- **Task 1**
In the business jet outlook text, roughly how much are new jet deliveries projected to decline in 2009?
- **Task 2**
Write the next part of the business jet outlook text, picking up right after its final sentence.

- **Text**
Aggregating all regions, five-year purchase expectations exceeded the 30-plus percent levels reported in Honeywell’s 2008 survey. Purchase expectations trended down in North America and Latin America, but rose markedly in Europe and moderately in the Middle East and Asia.

“Offsetting the near-term contraction, Honeywell’s surveyed operators said their new purchase plans were less affected during the five-year horizon in key international markets within the Middle East, Europe, Asia and Africa,” said Wilson.

“The relatively stronger levels and timing of international purchase plans suggests that pent-up demand will improve both order intake and new jet delivery rates by 2011-2012, similar to what the industry experienced in the last cycle,” Wilson said. “Despite some program cancellations and delays, there is still a solid pipeline of new high-value models supporting long-term growth and our survey indicates that international demand will remain significant.”

2008 marks the end of an unprecedented five-year industry expansion that began in 2003. After peaking in 2008, new jet deliveries are projected to decline roughly 30 percent in 2009 followed by a 10- to-15 percent decline in 2010 before starting a recovery in 2011.

Middle East, Asia and Africa Expectations Remain High

All the increase in the Middle East, Asia and Africa purchase plans came from the fleet replacement category. Fleet expansion demand fell by about three points compared to last year. The Middle East and selected African economies continue to benefit from improved oil prices and burgeoning trade with China and Asia, and operators in these regions expect to be active buyers. Operator plans to buy are timed sooner than in Latin America, North America and Europe. But fleets in these areas are relatively small so even high planned purchase rates yield smaller absolute numbers of new jet purchases until the fleets expand at a future time.

Asian purchase plans had posted a nearly nine-point gain in the 2008 survey versus the year earlier, and they remain high compared to other regions and from a historical perspective. Total replacement and expansion plans are just over 58 percent for the region in the 2009 survey after approaching 50 percent last year.

Clearly, the relatively mild impact of the global recession on major Asian economies such as China and India is helping support a more optimistic level of interest in business jets. This is reflected in the significant contribution from Chinese & Indian operators in the overall Asia-Pacific purchase plans this year. Improving access and ease of use may also be a contributing factor.

Since the fleets are relatively small in this region, more volatility is to be expected. As in the other regions, the majority of the change came from increased plans for fleet replacement rather than from expansion plans.

Confidence in Middle Eastern and Asian economic growth in the intermediate and long-term remains high, boosting interest in larger, longer-range aircraft with better operating economics. Concerns over new duty time restrictions and carbon emission regulations were voiced in this region as well.

- **Given material**
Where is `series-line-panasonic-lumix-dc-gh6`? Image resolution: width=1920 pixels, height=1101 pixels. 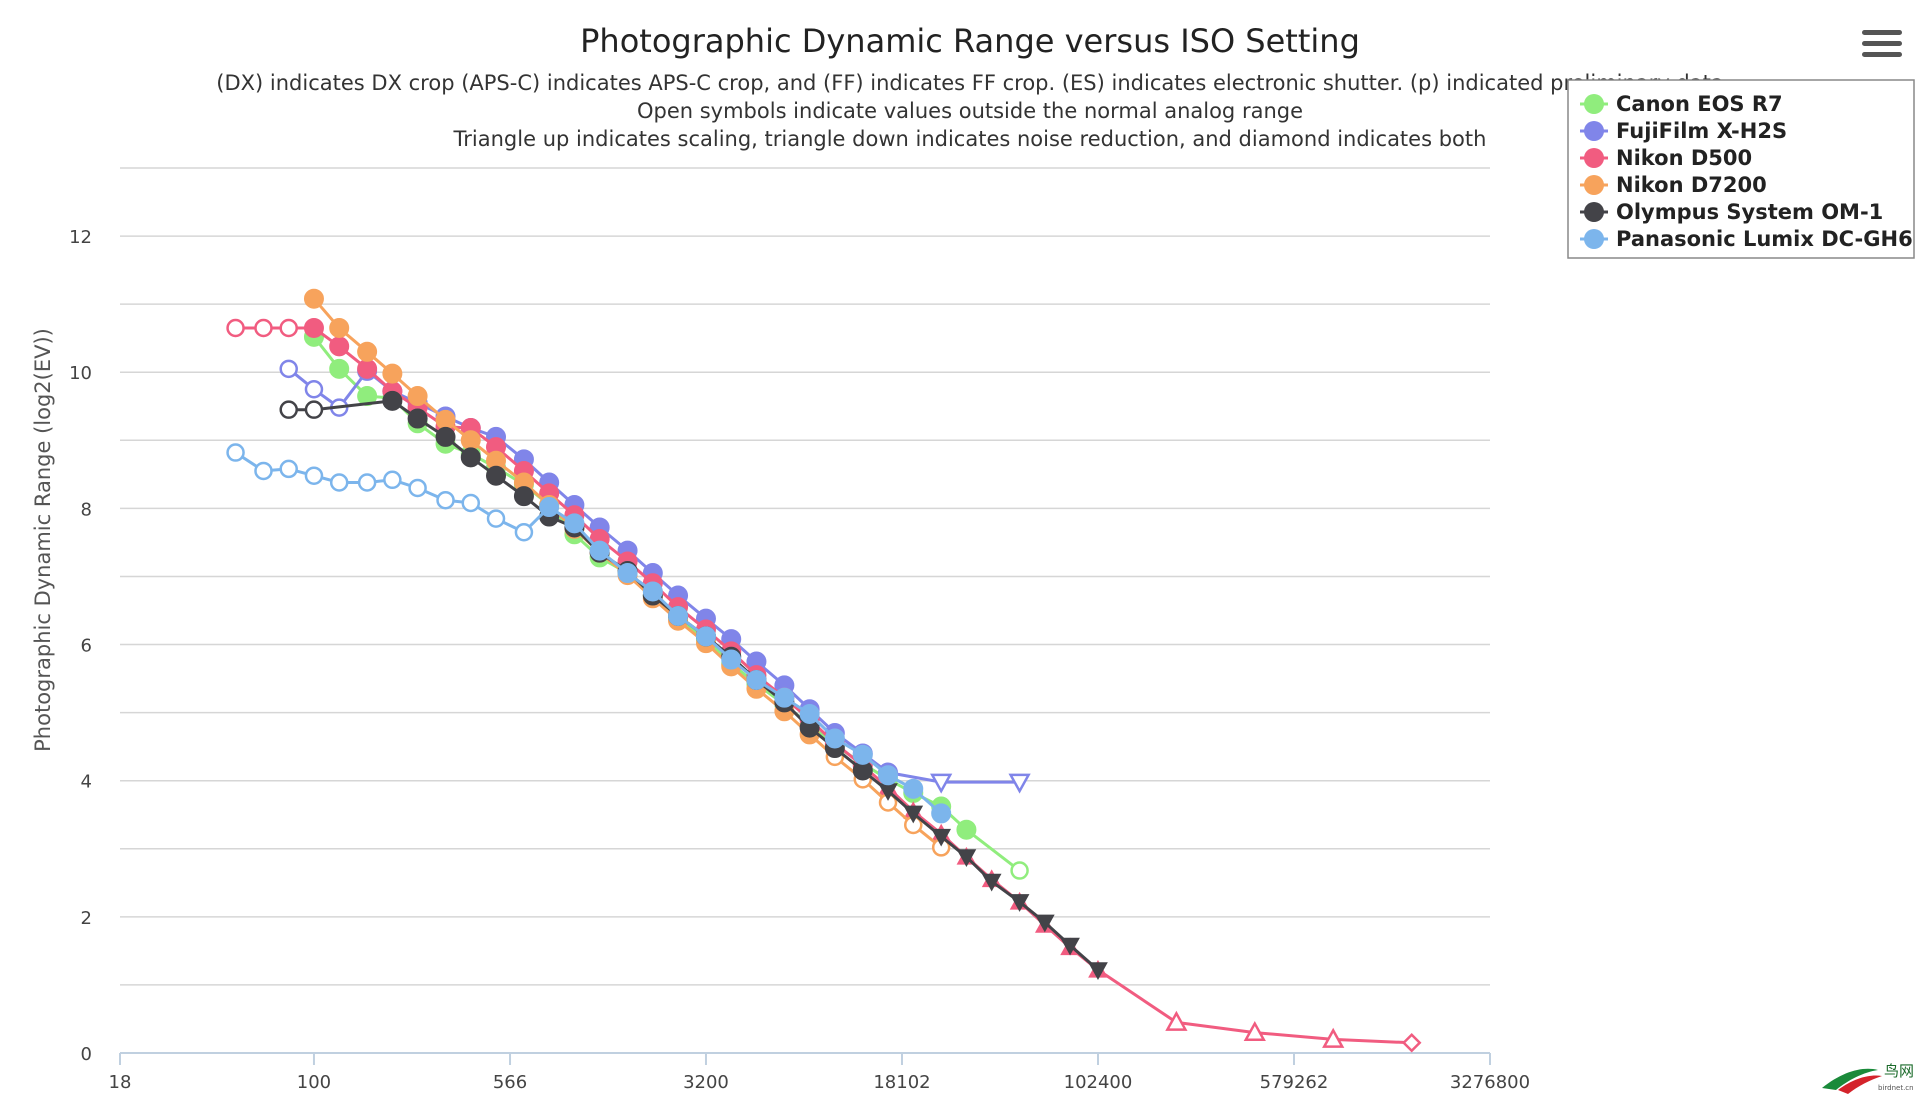
series-line-panasonic-lumix-dc-gh6 is located at coordinates (588, 633).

- **Exercise output 1**
Roughly 30 percent.

- **Exercise output 2**
Global Purchase Expectations Improve in Latest Survey Honeywell’s 2009 purchase expectations survey is based on interviews conducted in the second and third quarters of 2009 encompassing a random sample of more than 1,200 corporate flight departments worldwide. Overall, world purchase plans improved over 2008 levels despite the economic turbulence encountered in the last year.

North American purchase expectations declined slightly, but expectations in several other world regions improved to an unexpected extent. Globally respondents to this year’s survey said they expect to purchase new aircraft equivalent of about 40 percent of their current fleets over the next five years, exceeding 2008 survey results by about eight points. This includes aircraft to be purchased for replacement as well as those for fleet expansion.

“The improvement in overall purchase expectations is remarkable and indicative of the increasingly global nature of the industry and of improved outlooks for economic recovery in a number of regions outside North America,” Wilson said.

Honeywell’s 2009 survey indicates a potential demand for more than 5,000 aircraft globally during the 2010-2014 period, excluding demand from fractional ownership or branded charter start-up businesses and piston aircraft owner trade-ups into jet aircraft. The strong survey results are welcome; however, a sharp recovery in deliveries is less probable, since this potential demand has to be translated to orders, and in turn to increases in production that will take some time to implement if purchase intentions remain solid. “Clearly operators around the world are looking beyond the current economic climate and anticipating a return to improved business conditions. The level of optimism varies somewhat by region, but it is certainly behind the stronger purchase plans reported this year,” Wilson added. “While these results appear remarkably upbeat, it should be noted that the timing of planned purchases in the five-year window is heavily shifted in most regions to the post-2010 timeframe.”

Fleet Replacement Drivers

Chief reasons to replace current aircraft remain relatively consistent with prior surveys; with age, cabin size and range improvement all listed as important criteria in every region. As might be expected in the current economic climate, a desire to replace current models with more efficient or lower operating cost models gained prominence this year. New technologies in avionics and engines are also leading reasons for aircraft replacement in every region.

“Customers tell us they want aircraft that are both economical and deliver efficiencies of flight. Technologies for the Next Gen flight environment are entering the marketplace today and are actively being pursued by every manufacturer to meet these desires,” said TK Kallenbach, Vice President, Marketing and Product Development. “Capabilities such as RNP and WAAS-LPV, teamed with improved cabin comfort, extended range, broader mission capability and safety systems will produce business jets that are highly productive, cost-efficient assets. These innovations are available now for both existing and emerging business aircraft OEMs.”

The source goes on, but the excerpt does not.